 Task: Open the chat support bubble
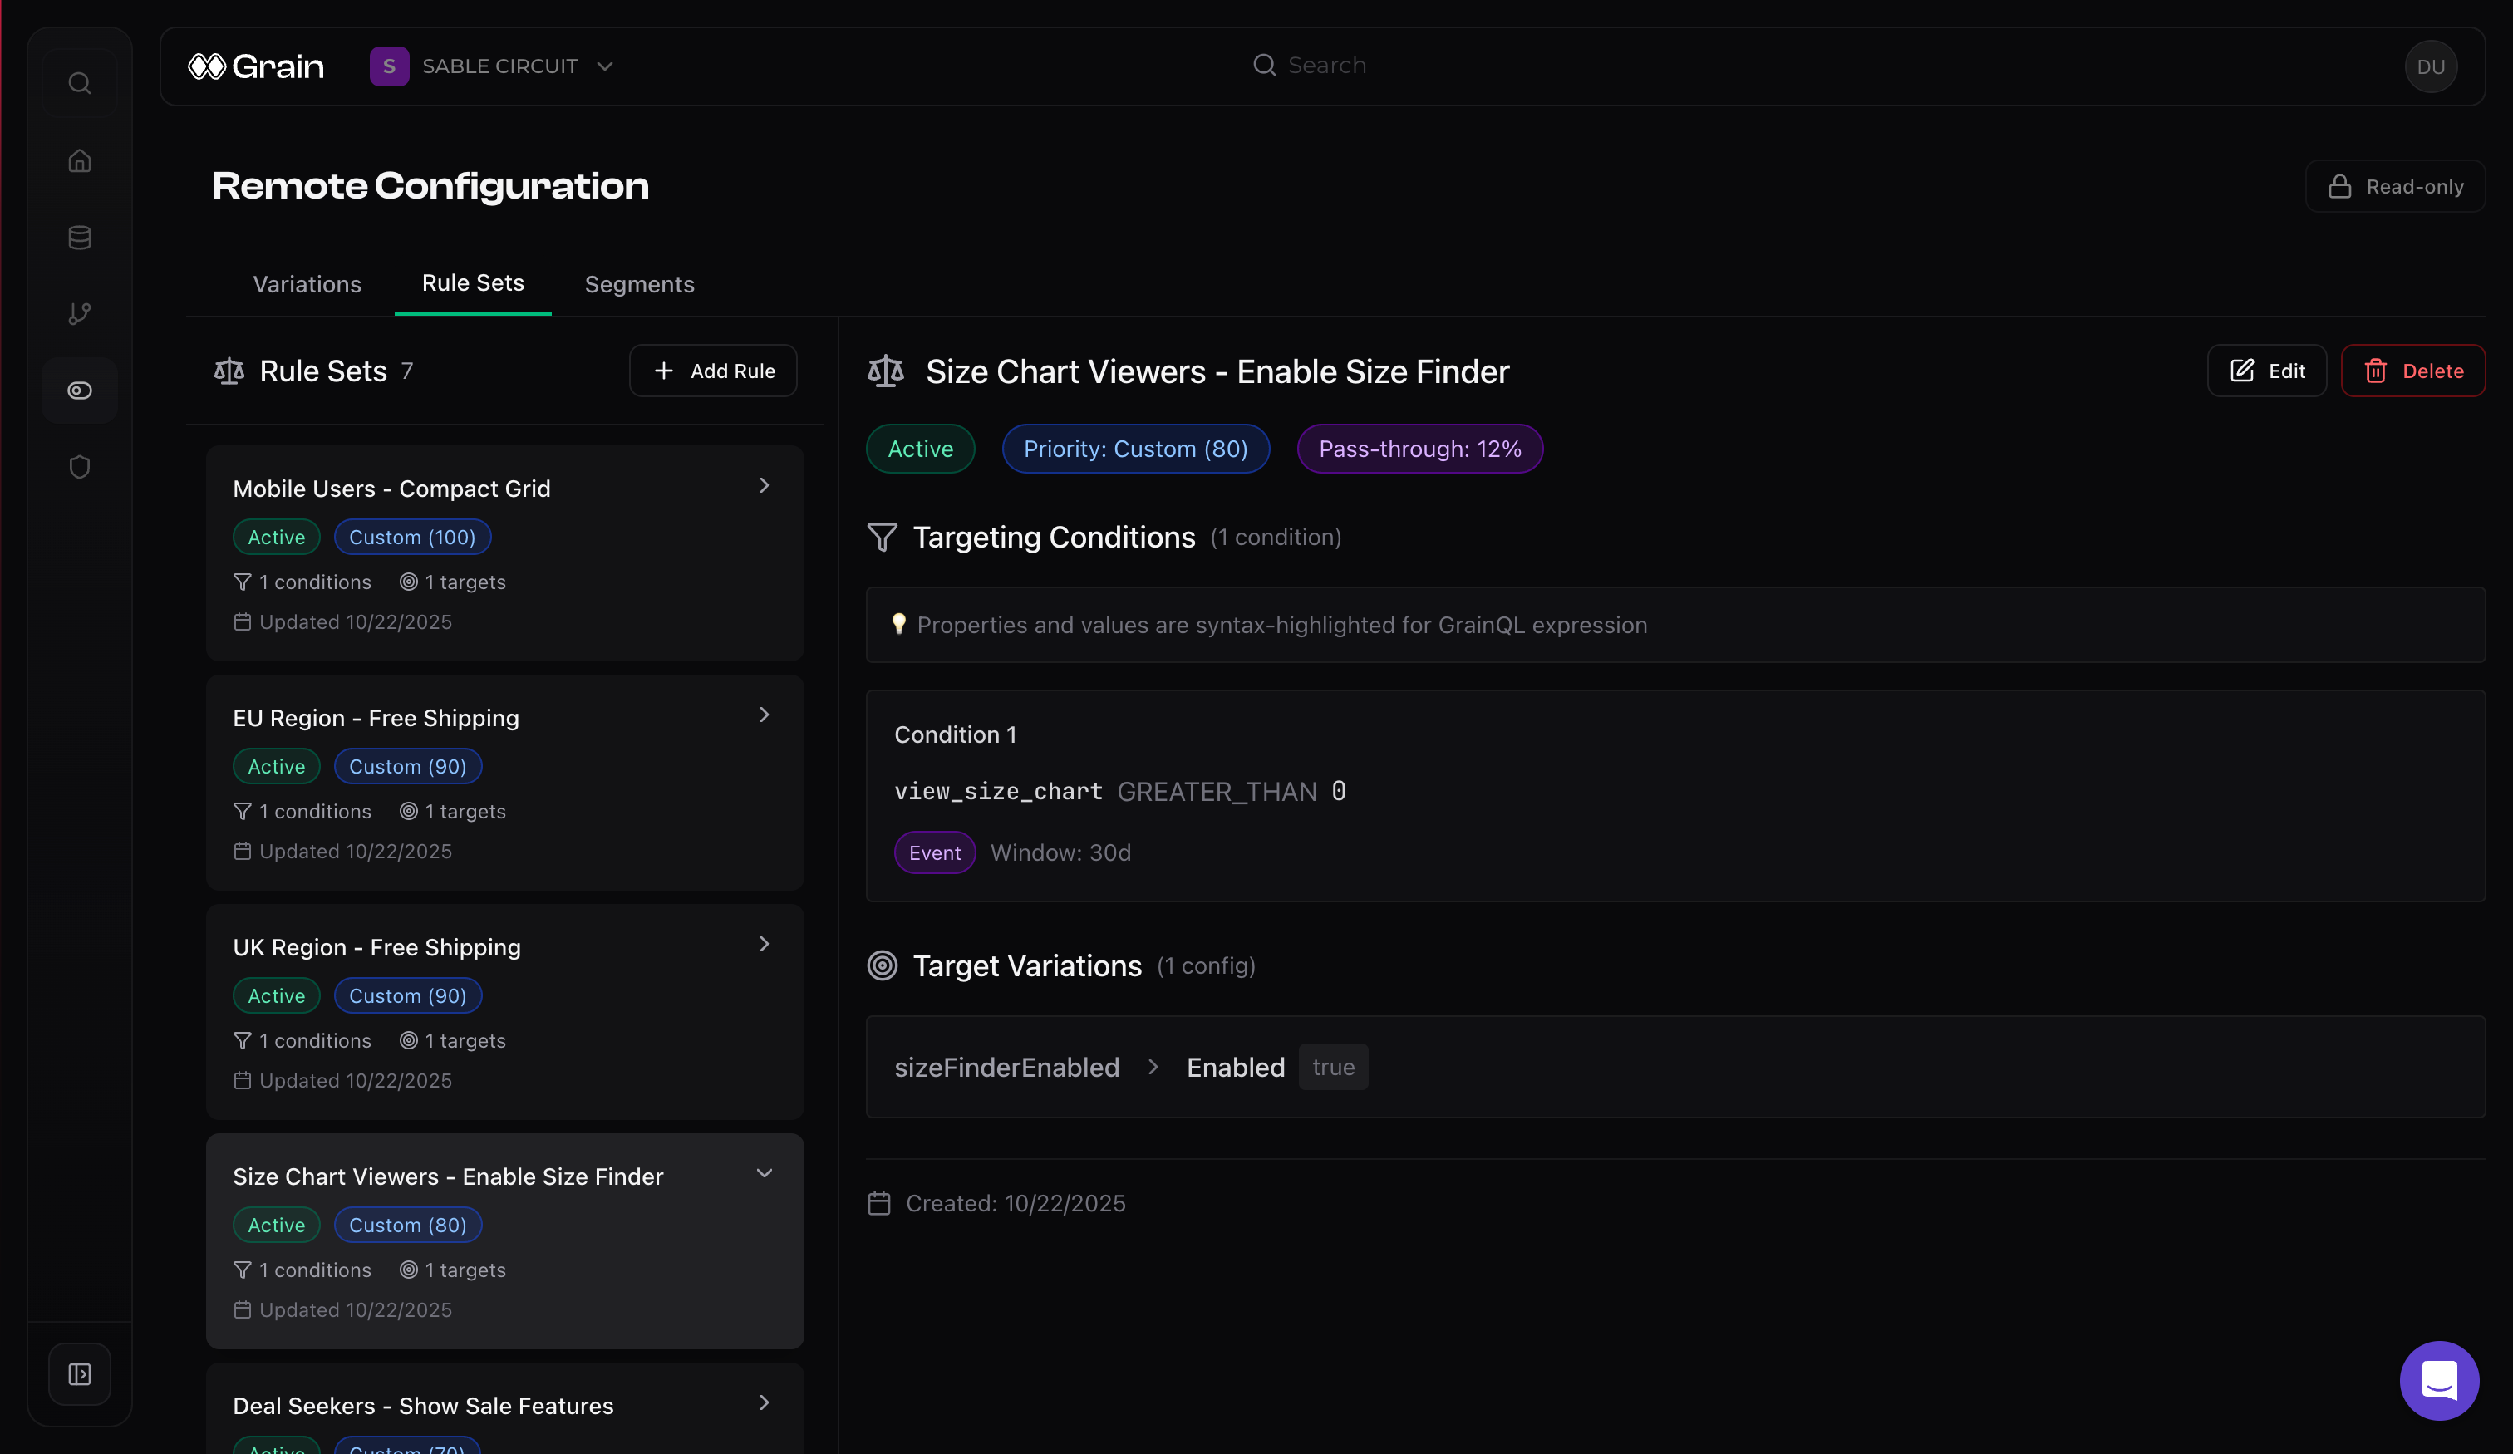tap(2438, 1380)
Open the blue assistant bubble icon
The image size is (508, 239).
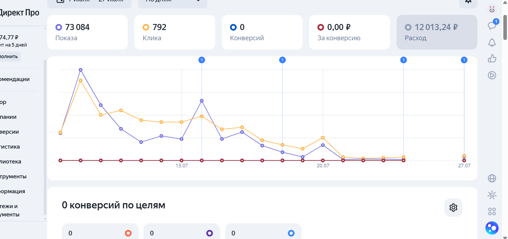[492, 228]
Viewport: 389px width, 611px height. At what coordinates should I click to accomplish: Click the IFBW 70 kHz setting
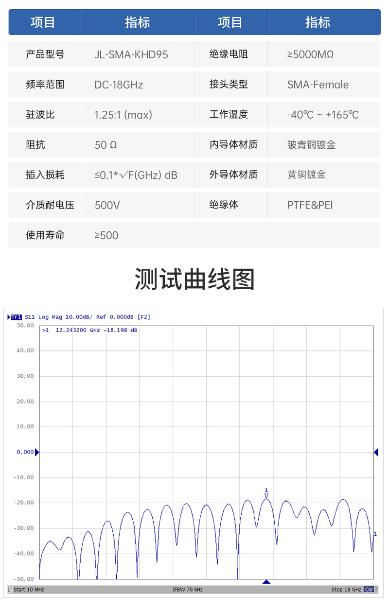point(187,590)
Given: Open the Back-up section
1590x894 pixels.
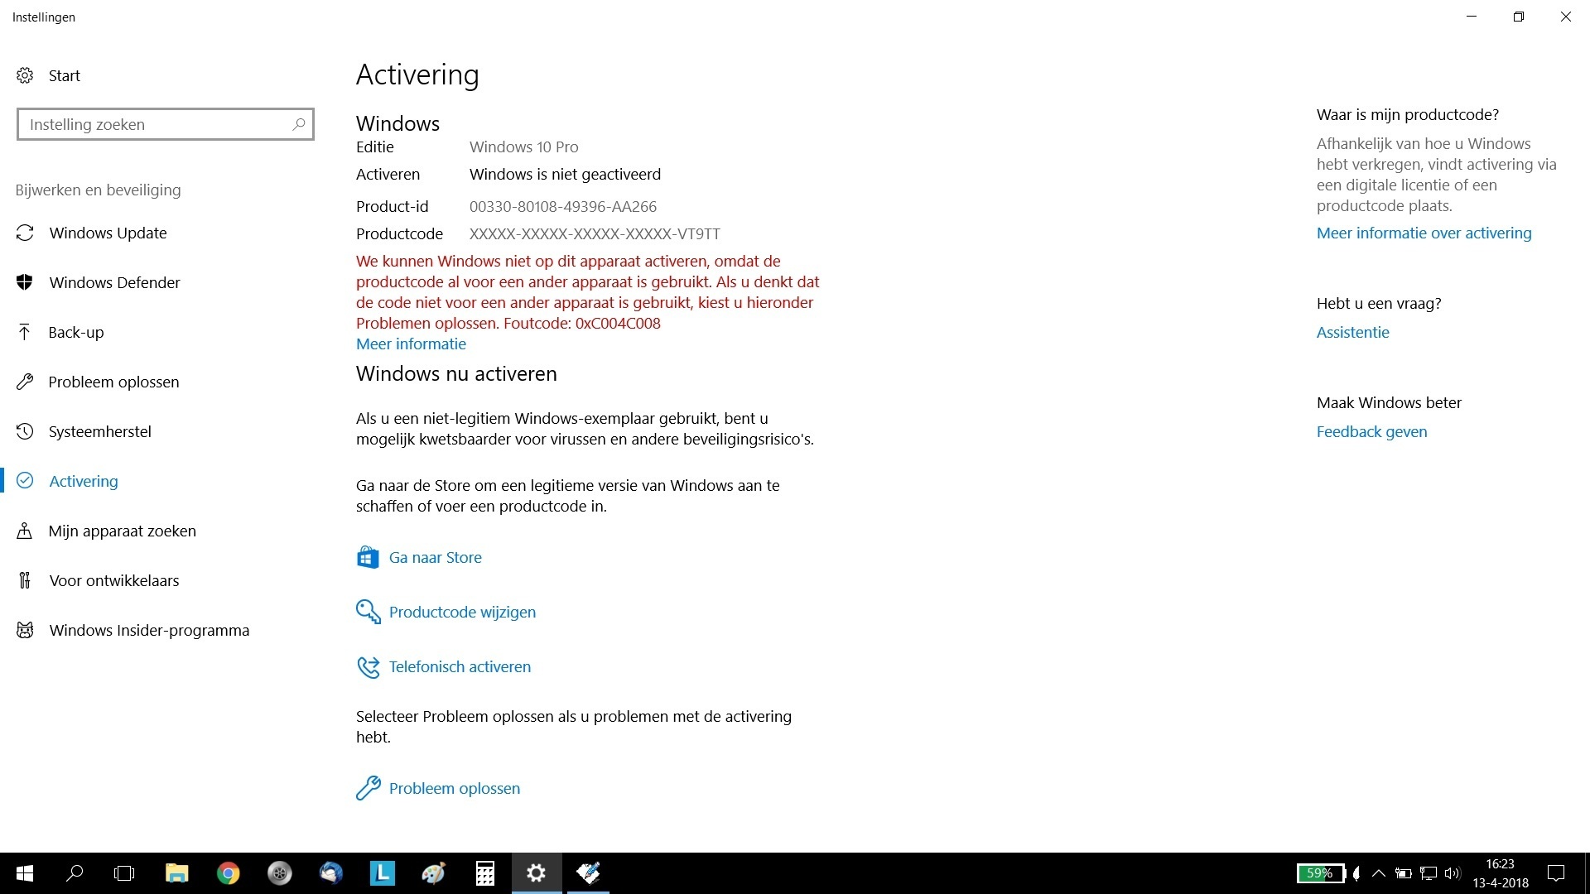Looking at the screenshot, I should [x=75, y=332].
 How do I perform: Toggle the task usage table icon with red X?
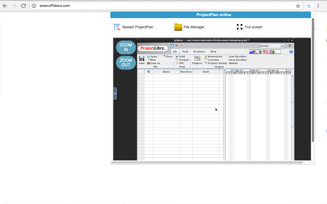pos(265,52)
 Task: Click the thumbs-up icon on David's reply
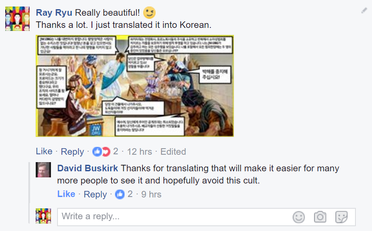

§ **Problem requirements**
Could you reproduce all of the lines above word for word, leaving out the pictures?

§ **Solution to this problem**
 Task: Open the chat support bubble
tap(2438, 1380)
Open the blue assistant bubble icon
The image size is (508, 239).
[492, 228]
Viewport: 389px width, 611px height. At what coordinates should I click to accomplish: Click the IFBW 70 kHz setting
point(187,590)
Given: Open the Back-up section
1590x894 pixels.
Looking at the screenshot, I should [x=75, y=332].
 How do I perform: Toggle the task usage table icon with red X?
pos(265,52)
 Task: Click the thumbs-up icon on David's reply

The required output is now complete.